*** Opening of DATA IN THIS EXERCISE ***

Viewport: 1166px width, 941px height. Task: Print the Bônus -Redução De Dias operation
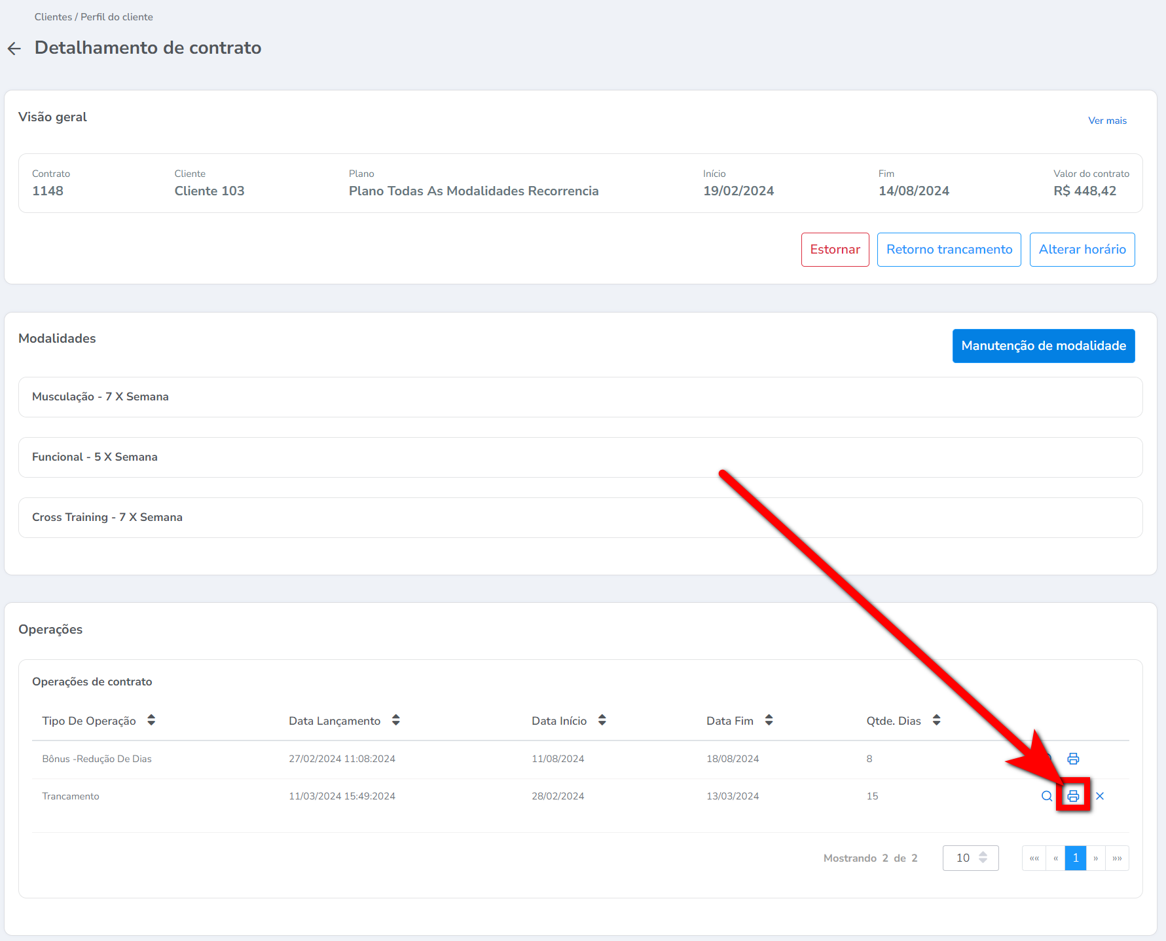(1073, 759)
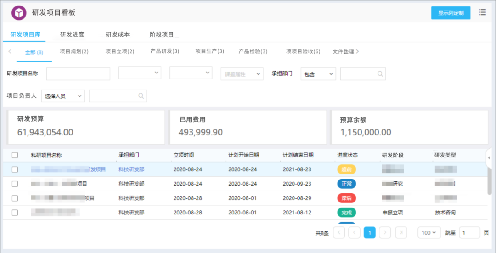
Task: Click search icon in 项目负责人 field
Action: (141, 96)
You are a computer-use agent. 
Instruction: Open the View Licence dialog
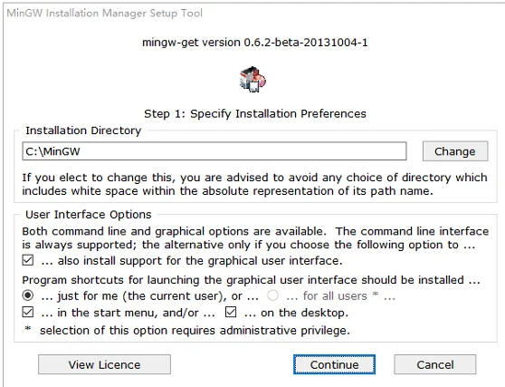tap(104, 364)
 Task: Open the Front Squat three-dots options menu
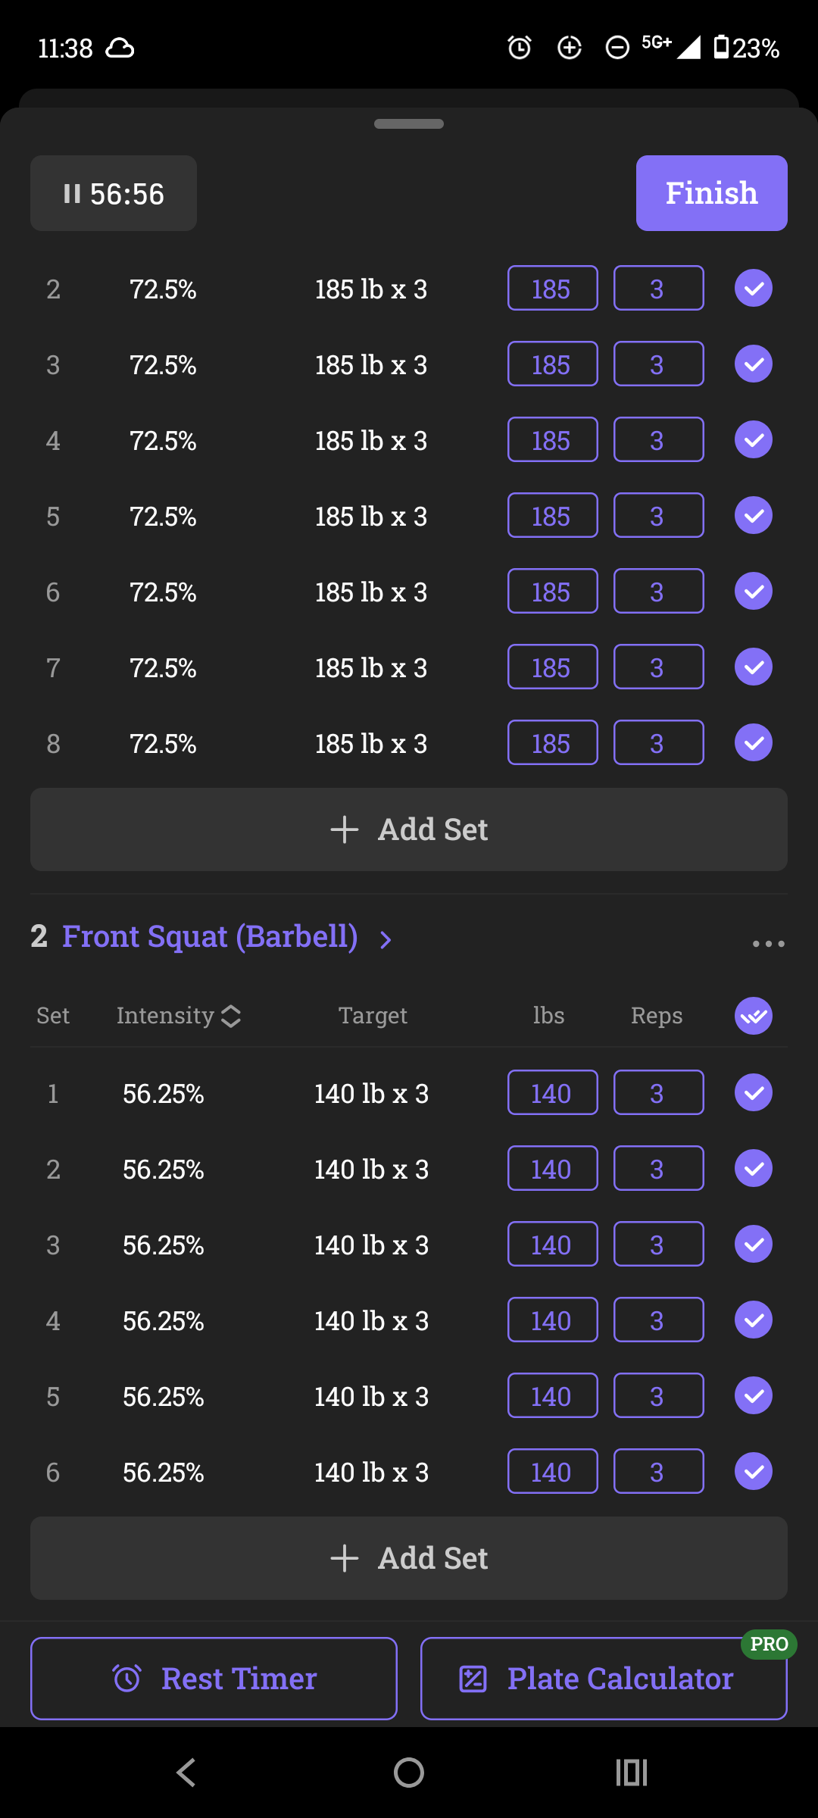[x=768, y=943]
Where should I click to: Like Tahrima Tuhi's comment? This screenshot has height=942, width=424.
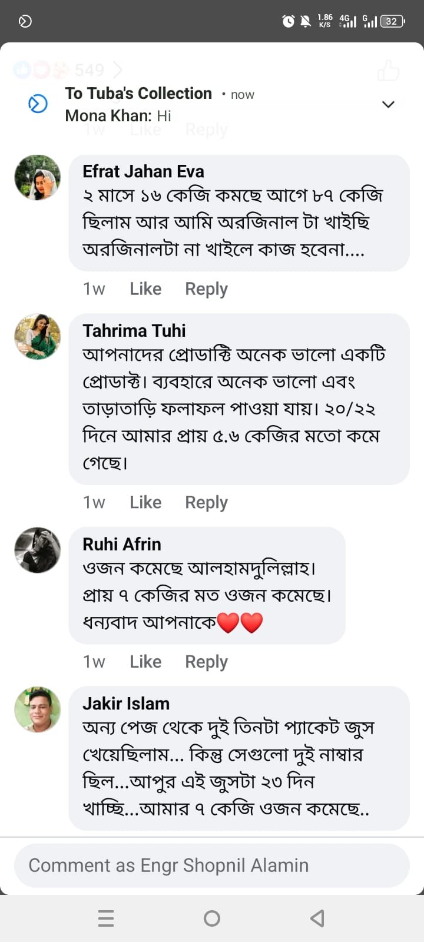(x=145, y=502)
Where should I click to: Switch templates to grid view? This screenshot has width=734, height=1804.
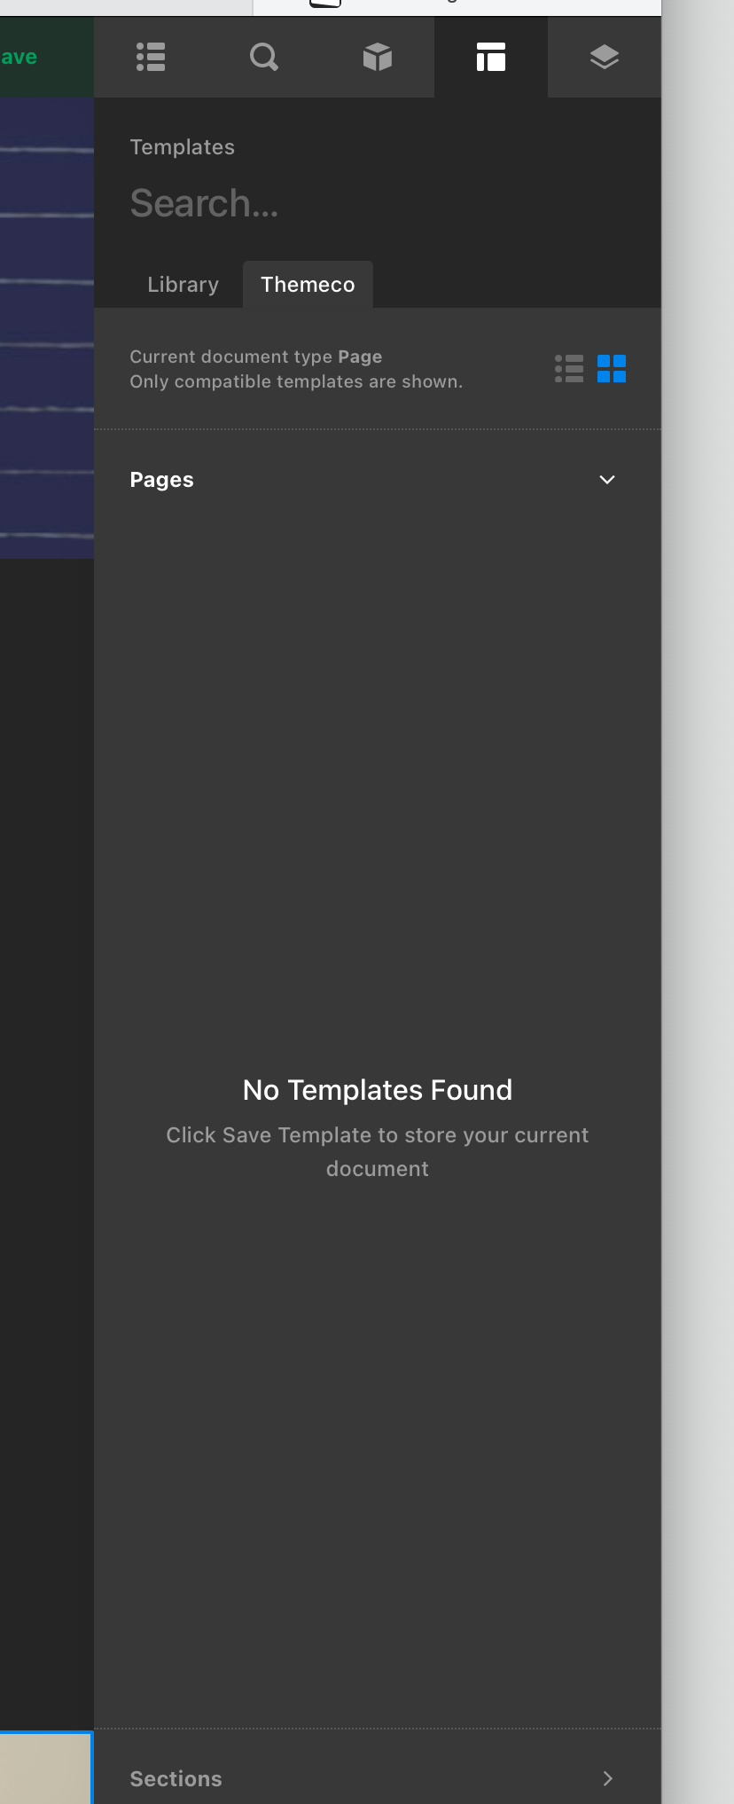click(612, 368)
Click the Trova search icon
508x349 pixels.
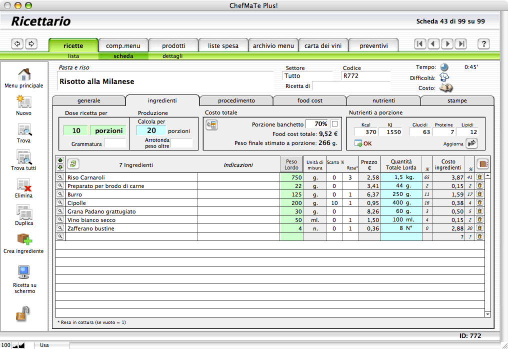point(24,130)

*** Close of DATA IN THIS EXERCISE ***

◆ PROBLEM REQUIREMENTS: Go to the line that contains "Task: Open the" and copy it and every line after it through the end of the entries, exactly, without the pictures.

◆ OUTPUT OF THE TASK:
 Task: Open the Front Squat three-dots options menu
[x=768, y=943]
Where should I click to: Like Tahrima Tuhi's comment? This screenshot has height=942, width=424.
(x=145, y=502)
Where should I click to: Switch templates to grid view? This screenshot has width=734, height=1804.
click(612, 368)
Click the Trova search icon
508x349 pixels.
point(24,130)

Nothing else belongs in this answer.